Information provided:

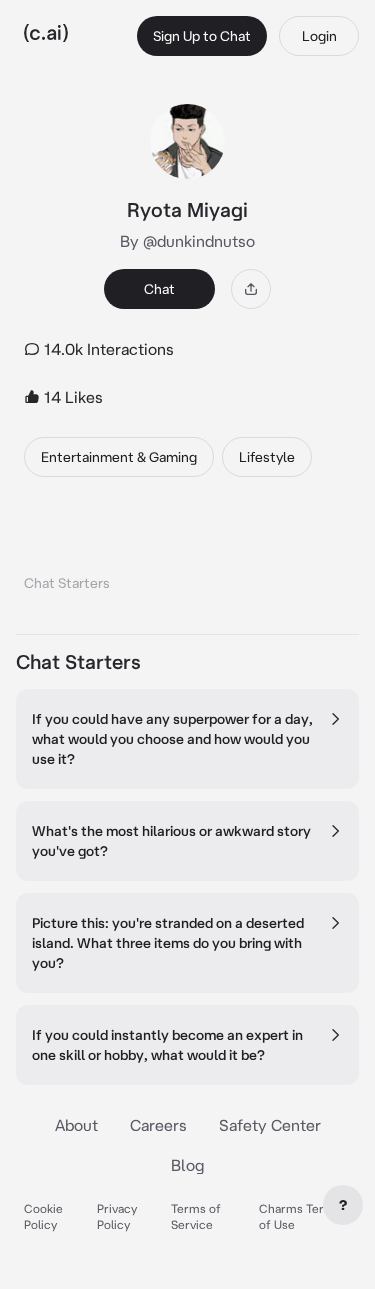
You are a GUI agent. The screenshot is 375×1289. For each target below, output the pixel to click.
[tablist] (187, 557)
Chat (159, 289)
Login (319, 36)
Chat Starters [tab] (67, 583)
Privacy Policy (117, 1216)
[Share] (251, 289)
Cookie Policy (43, 1216)
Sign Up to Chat (202, 36)
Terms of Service (196, 1216)
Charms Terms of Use (300, 1216)
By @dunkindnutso (187, 241)
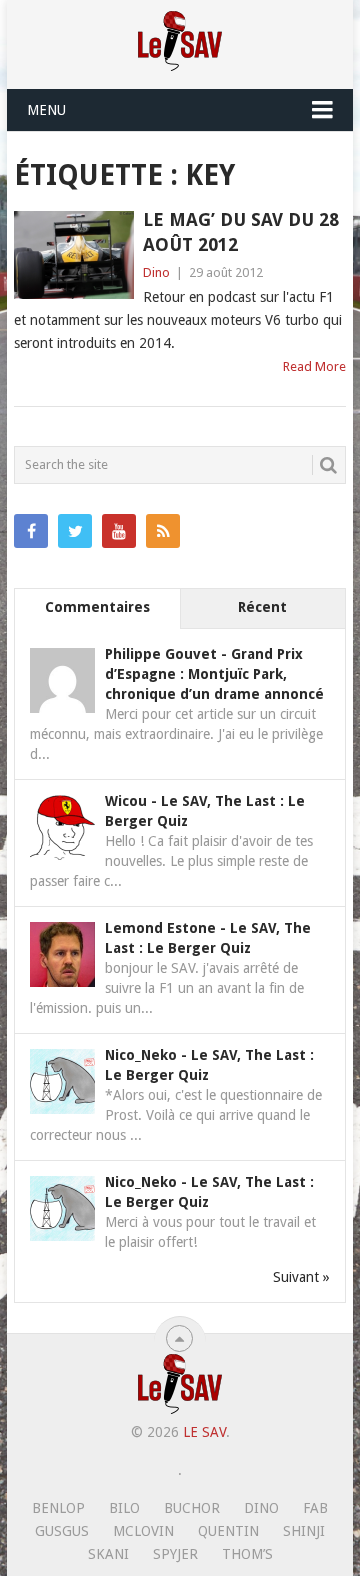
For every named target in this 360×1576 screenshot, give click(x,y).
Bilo (124, 1508)
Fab (315, 1508)
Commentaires (97, 607)
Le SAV (204, 1432)
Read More (314, 366)
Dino (156, 272)
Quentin (228, 1531)
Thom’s (247, 1554)
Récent (262, 607)
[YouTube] (119, 531)
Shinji (304, 1531)
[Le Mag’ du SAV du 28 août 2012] (73, 255)
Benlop (58, 1508)
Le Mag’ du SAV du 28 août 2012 (241, 232)
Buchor (192, 1508)
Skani (108, 1554)
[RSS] (163, 531)
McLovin (143, 1531)
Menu (46, 110)
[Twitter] (75, 531)
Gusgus (62, 1531)
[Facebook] (31, 531)
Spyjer (175, 1554)
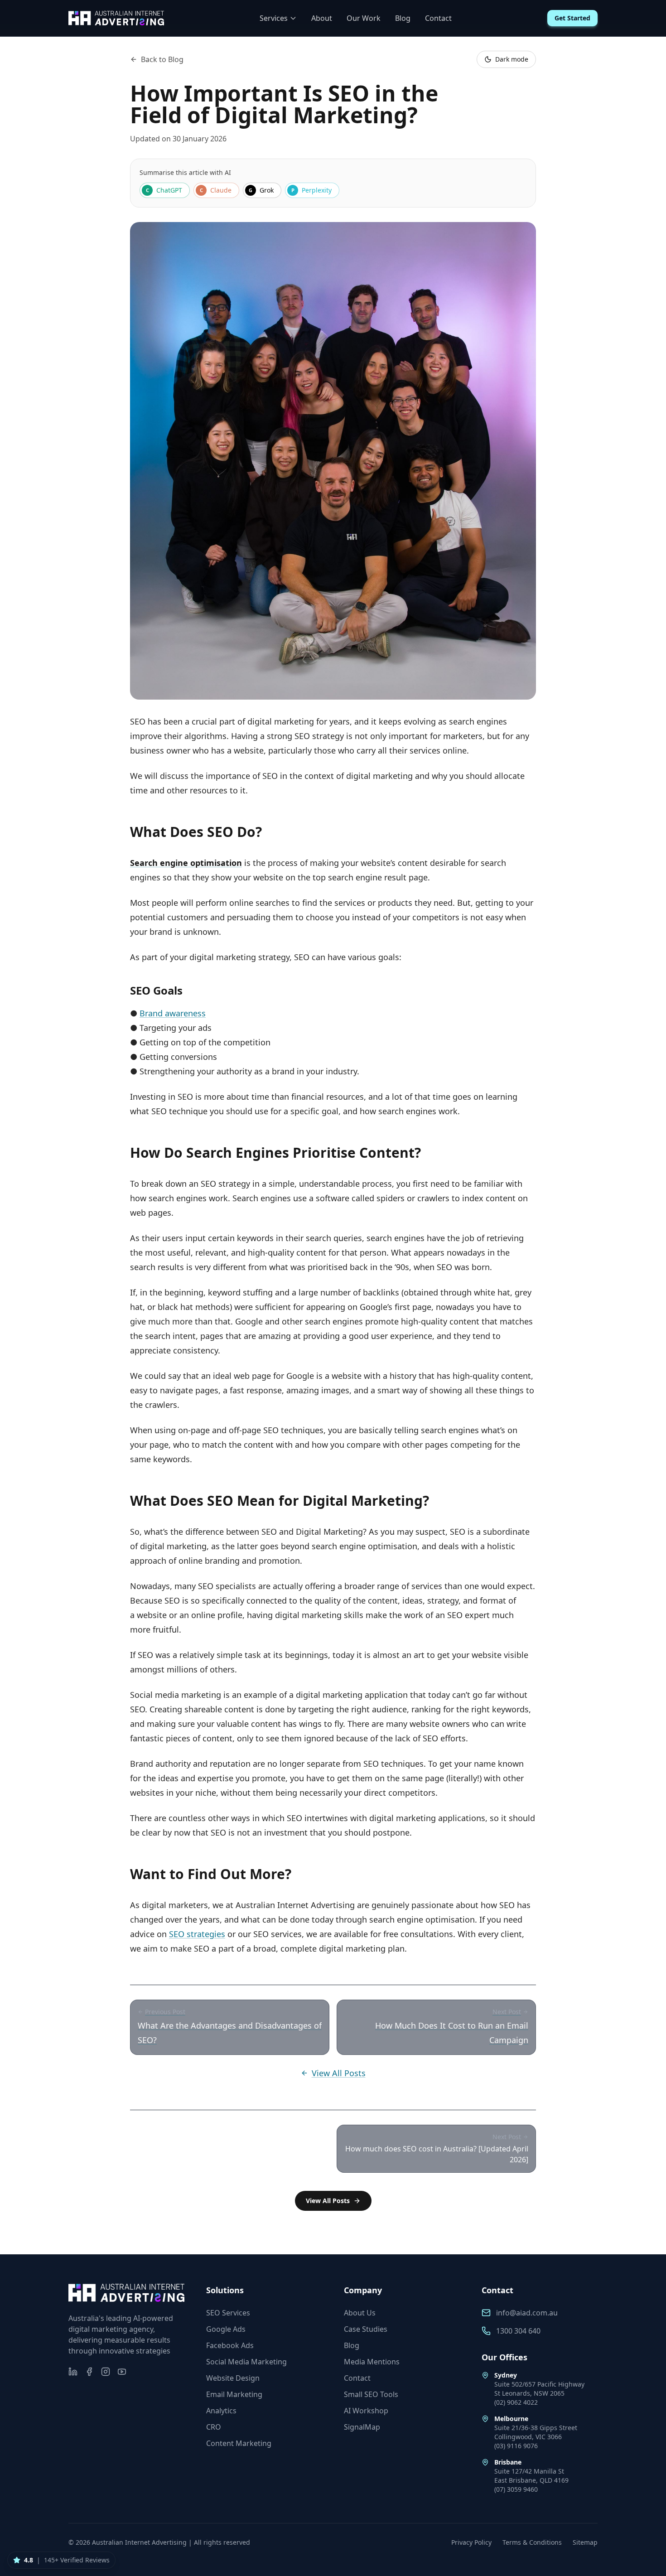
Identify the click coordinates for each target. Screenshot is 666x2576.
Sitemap (585, 2542)
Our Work (364, 18)
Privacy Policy (471, 2542)
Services (274, 18)
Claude (216, 190)
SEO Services (228, 2313)
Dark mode (511, 59)
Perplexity (311, 190)
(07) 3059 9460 (516, 2489)
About (321, 18)
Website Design (233, 2378)
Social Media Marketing (246, 2362)
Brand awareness (173, 1013)
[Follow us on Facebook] (89, 2371)
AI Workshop (366, 2411)
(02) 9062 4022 (516, 2402)
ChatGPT (164, 190)
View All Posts (339, 2073)
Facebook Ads (230, 2345)
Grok (261, 190)
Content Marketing (238, 2443)
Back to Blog (162, 59)
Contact (438, 18)
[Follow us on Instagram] (105, 2371)
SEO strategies (197, 1933)
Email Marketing (234, 2394)
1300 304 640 (518, 2331)
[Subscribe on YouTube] (121, 2371)
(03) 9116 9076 (516, 2445)
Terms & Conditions (532, 2542)
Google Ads (226, 2329)
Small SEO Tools (371, 2394)
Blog (402, 18)
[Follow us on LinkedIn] (72, 2371)
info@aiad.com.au (527, 2313)
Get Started (572, 18)
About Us (360, 2313)
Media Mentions (372, 2362)
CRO (213, 2427)
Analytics (221, 2411)
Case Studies (365, 2329)
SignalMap (362, 2427)
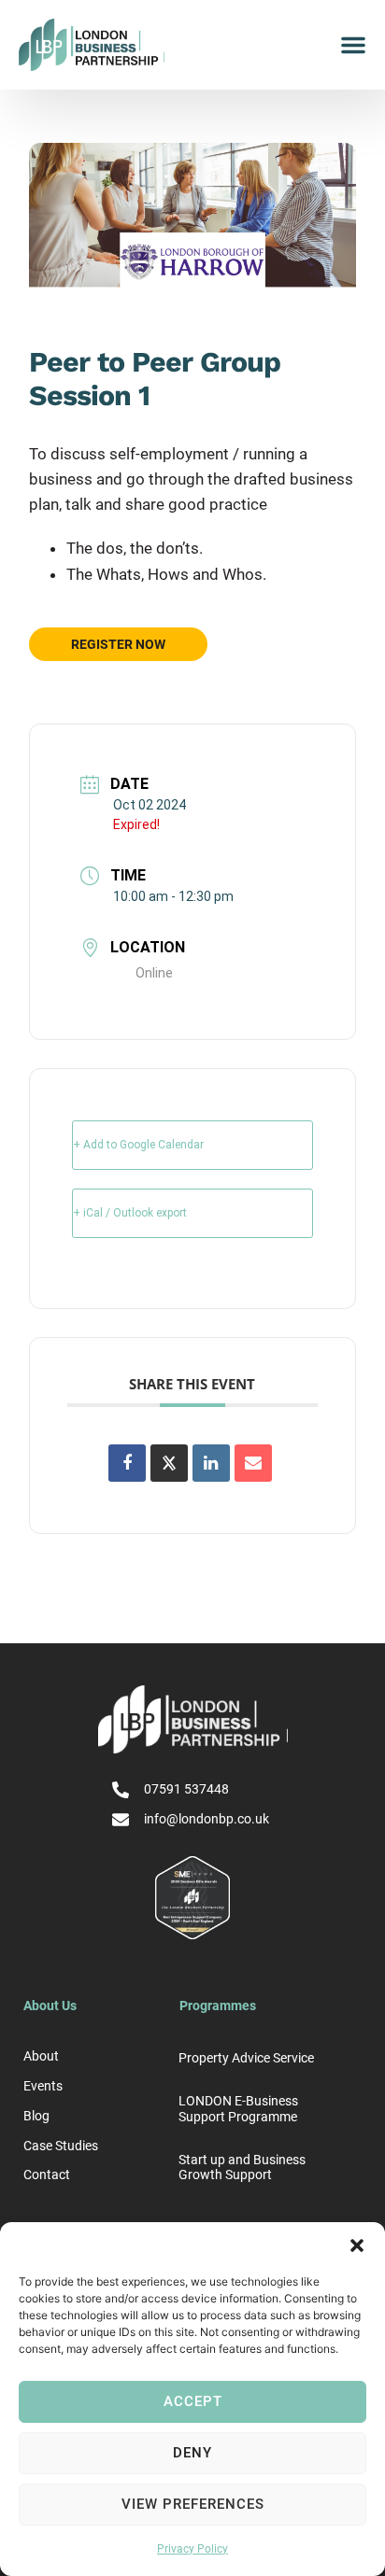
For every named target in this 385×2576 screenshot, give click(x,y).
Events (43, 2085)
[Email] (253, 1463)
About (41, 2055)
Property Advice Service (246, 2057)
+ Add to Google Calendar (138, 1144)
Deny (192, 2452)
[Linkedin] (211, 1463)
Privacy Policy (192, 2548)
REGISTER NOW (118, 644)
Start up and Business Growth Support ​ (242, 2167)
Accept (193, 2401)
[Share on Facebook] (127, 1463)
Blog (36, 2115)
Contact (46, 2174)
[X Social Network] (169, 1463)
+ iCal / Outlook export (130, 1212)
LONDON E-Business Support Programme (238, 2108)
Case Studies (60, 2145)
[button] (357, 2245)
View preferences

What the task asks: Every line of the listing is to be retyped exactly; pictures stay out.

Result:
You are a GUI agent. The screenshot is 375×1289. For each target below, output the pixel to click.
[tablist] (187, 557)
Chat (159, 289)
Login (319, 36)
Chat Starters [tab] (67, 583)
Privacy Policy (117, 1216)
[Share] (251, 289)
Cookie Policy (43, 1216)
Sign Up to Chat (202, 36)
Terms of Service (196, 1216)
Charms Terms of Use (300, 1216)
By @dunkindnutso (187, 241)
For every named target in this 360×1576 screenshot, give click(x,y).
Bilo (124, 1508)
Fab (315, 1508)
Commentaires (97, 607)
Le SAV (204, 1432)
Read More (314, 366)
Dino (156, 272)
Quentin (228, 1531)
Thom’s (247, 1554)
Récent (262, 607)
[YouTube] (119, 531)
Shinji (304, 1531)
[Le Mag’ du SAV du 28 août 2012] (73, 255)
Benlop (58, 1508)
Le Mag’ du SAV du 28 août 2012 (241, 232)
Buchor (192, 1508)
Skani (108, 1554)
[RSS] (163, 531)
McLovin (143, 1531)
Menu (46, 110)
[Twitter] (75, 531)
Gusgus (62, 1531)
[Facebook] (31, 531)
Spyjer (175, 1554)
Identify the click coordinates for each target. Screenshot is 666x2576.
Sitemap (585, 2542)
Our Work (364, 18)
Privacy Policy (471, 2542)
Services (274, 18)
Claude (216, 190)
SEO Services (228, 2313)
Dark mode (511, 59)
Perplexity (311, 190)
(07) 3059 9460 (516, 2489)
About (321, 18)
Website Design (233, 2378)
Social Media Marketing (246, 2362)
Brand awareness (173, 1013)
[Follow us on Facebook] (89, 2371)
AI Workshop (366, 2411)
(02) 9062 4022 (516, 2402)
ChatGPT (164, 190)
View All Posts (339, 2073)
Facebook Ads (230, 2345)
Grok (261, 190)
Content Marketing (238, 2443)
Back to Blog (162, 59)
Contact (438, 18)
[Follow us on Instagram] (105, 2371)
SEO strategies (197, 1933)
Email Marketing (234, 2394)
1300 304 640 (518, 2331)
[Subscribe on YouTube] (121, 2371)
(03) 9116 9076 (516, 2445)
Terms & Conditions (532, 2542)
Google Ads (226, 2329)
Small SEO Tools (371, 2394)
Blog (402, 18)
[Follow us on LinkedIn] (72, 2371)
info@aiad.com.au (527, 2313)
Get Started (572, 18)
About Us (360, 2313)
Media Mentions (372, 2362)
CRO (213, 2427)
Analytics (221, 2411)
Case Studies (365, 2329)
SignalMap (362, 2427)
For every named target in this 385×2576 screenshot, give click(x,y).
Events (43, 2085)
[Email] (253, 1463)
About (41, 2055)
Property Advice Service (246, 2057)
+ Add to Google Calendar (138, 1144)
Deny (192, 2452)
[Linkedin] (211, 1463)
Privacy Policy (192, 2548)
REGISTER NOW (118, 644)
Start up and Business Growth Support ​ (242, 2167)
Accept (193, 2401)
[Share on Facebook] (127, 1463)
Blog (36, 2115)
Contact (46, 2174)
[X Social Network] (169, 1463)
+ iCal / Outlook export (130, 1212)
LONDON E-Business Support Programme (238, 2108)
Case Studies (60, 2145)
[button] (357, 2245)
View preferences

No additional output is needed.